Sezione di testo →
——
25 aprile tra ammissioni e polemiche
Meloni con sobrietà, la Liberazione della premier: “Fascismo tradì la democrazia”
La premier non si dichiara apertamente antifascista, ma fa un passo avanti, anche nella prospettiva di accreditarsi in Europa. Ma il Pd incalza: “Perché tanti freni?”
Politica - di David Romoli

Quella di Giorgia Meloni sembra e probabilmente è una strategia precisa: a ogni adeguata ricorrenza, sia il 25 aprile o la giornata della Memoria, fa un passo ulteriore sulla via della denuncia piena del fascismo e dunque dell’allontanamento dalle sue stesse radici. Che non sono il Pnf ma il Msi, partito per il quale la denuncia del fascismo, nonostante la compiuta adesione alla democrazia, non sarebbe stata immaginabile.
——
Cosa occorre → Prosegui l'articolo su Giorgia Meloni e il 25 aprile a partire dal punto in cui si interrompe.

[Voci sulla posizione degli elementi]
——
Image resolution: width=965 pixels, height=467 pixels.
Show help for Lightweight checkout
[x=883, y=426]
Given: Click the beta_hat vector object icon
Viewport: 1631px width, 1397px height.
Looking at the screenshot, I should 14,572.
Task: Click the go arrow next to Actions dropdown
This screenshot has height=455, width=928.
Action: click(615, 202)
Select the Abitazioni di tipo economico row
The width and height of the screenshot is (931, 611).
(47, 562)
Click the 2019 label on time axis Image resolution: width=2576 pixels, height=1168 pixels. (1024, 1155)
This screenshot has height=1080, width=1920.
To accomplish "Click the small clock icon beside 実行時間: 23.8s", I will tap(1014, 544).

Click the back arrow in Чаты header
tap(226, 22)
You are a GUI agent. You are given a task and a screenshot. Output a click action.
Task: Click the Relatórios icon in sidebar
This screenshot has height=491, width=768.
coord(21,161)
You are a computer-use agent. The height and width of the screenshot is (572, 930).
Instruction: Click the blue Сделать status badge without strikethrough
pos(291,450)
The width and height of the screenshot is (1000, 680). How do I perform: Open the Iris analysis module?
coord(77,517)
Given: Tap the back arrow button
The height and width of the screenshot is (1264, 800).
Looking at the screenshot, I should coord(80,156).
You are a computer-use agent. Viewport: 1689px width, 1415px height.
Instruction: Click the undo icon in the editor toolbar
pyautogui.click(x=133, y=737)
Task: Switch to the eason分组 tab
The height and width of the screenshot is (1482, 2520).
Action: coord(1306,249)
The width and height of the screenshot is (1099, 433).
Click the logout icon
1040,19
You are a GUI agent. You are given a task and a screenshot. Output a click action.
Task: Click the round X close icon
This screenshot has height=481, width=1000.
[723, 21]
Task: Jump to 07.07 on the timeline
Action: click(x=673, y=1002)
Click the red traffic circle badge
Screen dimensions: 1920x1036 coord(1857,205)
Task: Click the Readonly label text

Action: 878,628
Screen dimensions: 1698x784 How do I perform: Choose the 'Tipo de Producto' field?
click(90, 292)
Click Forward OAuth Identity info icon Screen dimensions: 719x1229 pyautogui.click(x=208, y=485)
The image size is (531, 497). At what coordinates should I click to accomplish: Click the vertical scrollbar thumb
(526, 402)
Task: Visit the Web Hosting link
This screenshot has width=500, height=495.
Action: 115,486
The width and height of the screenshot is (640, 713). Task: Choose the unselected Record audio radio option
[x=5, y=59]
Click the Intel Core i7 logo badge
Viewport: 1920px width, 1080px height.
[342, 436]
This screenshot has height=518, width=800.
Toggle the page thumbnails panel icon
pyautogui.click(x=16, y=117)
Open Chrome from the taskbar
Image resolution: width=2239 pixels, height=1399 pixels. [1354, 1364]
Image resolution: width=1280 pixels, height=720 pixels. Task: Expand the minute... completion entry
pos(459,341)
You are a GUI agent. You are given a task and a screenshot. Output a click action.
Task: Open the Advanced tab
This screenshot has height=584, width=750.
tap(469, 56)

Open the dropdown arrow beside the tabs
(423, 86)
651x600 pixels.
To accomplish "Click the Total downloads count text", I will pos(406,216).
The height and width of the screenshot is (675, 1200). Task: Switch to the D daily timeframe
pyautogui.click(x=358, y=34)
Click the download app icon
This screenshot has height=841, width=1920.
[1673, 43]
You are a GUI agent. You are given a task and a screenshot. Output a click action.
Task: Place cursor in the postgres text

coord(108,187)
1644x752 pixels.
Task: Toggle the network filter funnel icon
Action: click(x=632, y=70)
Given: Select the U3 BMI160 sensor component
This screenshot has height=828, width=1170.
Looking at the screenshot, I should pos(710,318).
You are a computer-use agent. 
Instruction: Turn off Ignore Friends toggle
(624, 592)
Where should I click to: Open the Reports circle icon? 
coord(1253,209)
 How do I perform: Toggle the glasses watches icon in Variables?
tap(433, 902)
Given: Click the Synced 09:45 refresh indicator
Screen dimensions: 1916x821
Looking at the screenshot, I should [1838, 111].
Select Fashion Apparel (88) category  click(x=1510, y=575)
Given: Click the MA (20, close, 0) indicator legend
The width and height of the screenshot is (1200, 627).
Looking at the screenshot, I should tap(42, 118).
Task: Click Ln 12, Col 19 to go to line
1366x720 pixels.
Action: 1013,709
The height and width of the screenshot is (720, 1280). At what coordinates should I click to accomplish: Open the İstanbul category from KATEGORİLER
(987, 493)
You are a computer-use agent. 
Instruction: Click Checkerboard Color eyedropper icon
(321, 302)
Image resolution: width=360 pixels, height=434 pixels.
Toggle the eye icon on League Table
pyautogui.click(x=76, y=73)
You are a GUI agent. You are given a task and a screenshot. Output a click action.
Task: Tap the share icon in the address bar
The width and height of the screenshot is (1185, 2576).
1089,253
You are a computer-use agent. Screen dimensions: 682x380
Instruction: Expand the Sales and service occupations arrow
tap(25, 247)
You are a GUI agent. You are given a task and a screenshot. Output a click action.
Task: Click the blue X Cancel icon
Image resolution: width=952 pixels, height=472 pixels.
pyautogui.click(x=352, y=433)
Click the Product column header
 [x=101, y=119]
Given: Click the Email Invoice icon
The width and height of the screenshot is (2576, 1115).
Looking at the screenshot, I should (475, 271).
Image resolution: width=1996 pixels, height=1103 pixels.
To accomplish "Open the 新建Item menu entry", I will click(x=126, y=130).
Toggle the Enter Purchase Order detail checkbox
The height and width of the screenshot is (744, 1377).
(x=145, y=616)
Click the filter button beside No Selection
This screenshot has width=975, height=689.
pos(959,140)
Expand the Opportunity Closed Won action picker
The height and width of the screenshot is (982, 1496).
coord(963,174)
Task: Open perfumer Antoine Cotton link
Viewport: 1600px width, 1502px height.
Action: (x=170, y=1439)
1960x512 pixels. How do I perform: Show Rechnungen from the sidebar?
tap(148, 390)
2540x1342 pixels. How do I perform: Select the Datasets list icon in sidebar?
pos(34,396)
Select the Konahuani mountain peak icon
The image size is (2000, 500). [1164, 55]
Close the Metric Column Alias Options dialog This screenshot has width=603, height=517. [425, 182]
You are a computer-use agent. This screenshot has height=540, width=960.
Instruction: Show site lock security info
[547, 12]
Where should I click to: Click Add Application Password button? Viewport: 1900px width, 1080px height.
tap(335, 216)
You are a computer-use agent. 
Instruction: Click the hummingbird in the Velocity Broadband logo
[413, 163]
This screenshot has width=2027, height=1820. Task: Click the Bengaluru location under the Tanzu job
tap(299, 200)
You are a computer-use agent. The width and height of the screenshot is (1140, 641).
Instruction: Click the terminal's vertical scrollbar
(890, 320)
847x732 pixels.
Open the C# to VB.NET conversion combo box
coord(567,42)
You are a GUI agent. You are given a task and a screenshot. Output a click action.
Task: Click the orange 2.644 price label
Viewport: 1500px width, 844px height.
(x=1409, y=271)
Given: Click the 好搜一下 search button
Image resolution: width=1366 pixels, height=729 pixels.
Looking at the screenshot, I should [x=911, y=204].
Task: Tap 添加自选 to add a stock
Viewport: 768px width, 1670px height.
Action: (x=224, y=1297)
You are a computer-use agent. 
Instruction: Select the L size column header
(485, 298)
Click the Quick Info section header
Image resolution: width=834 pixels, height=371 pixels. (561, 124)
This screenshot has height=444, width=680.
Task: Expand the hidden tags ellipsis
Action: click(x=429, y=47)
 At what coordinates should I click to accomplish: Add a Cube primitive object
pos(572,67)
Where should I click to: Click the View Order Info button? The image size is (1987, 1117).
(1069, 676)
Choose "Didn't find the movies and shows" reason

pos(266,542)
——
Risultato del compito →
Con il comunicato di ieri il percorso è di fatto completato: “In questa giornata, la nazione onora la sua ritrovata libertà e riafferma la centralità di quei valori democratici che il regime fascista aveva negato e che da settantasette anni sono incisi nella Costituzione repubblicana”. Non basterà a tutti. Gli appunti sono facilmente prevedibili. Neppure in questa occasione la leader di FdI dice apertamente che l’antifascismo aveva ragione. Però declina l’enunciato senza ambiguità ed è difficile negare la portata del passo compiuto ieri. Non la nega infatti il Pd Verini, uno dei pochi a commentare: “Bene le parole di oggi della Meloni ma perché tanto imbarazzo, tanti freni a mano tirati?”. Riconosce il merito, con riserva, persino Bonelli: “Poteva dire di più, per esempio che l’Italia è una repubblica antifascista. Ma almeno ha pronunciato le parole “regime fascista”. “Nessun credito” invece per Riccardo Magi se la premier non traduce le parole in fatti. Come? Invitando a votare ai referendum di giugno. Applaude invece a scena aperta Calenda: “Dichiarazione inequivocabile e appropriata e va riconosciuto per ricostruire un clima di confronto, anche duro”.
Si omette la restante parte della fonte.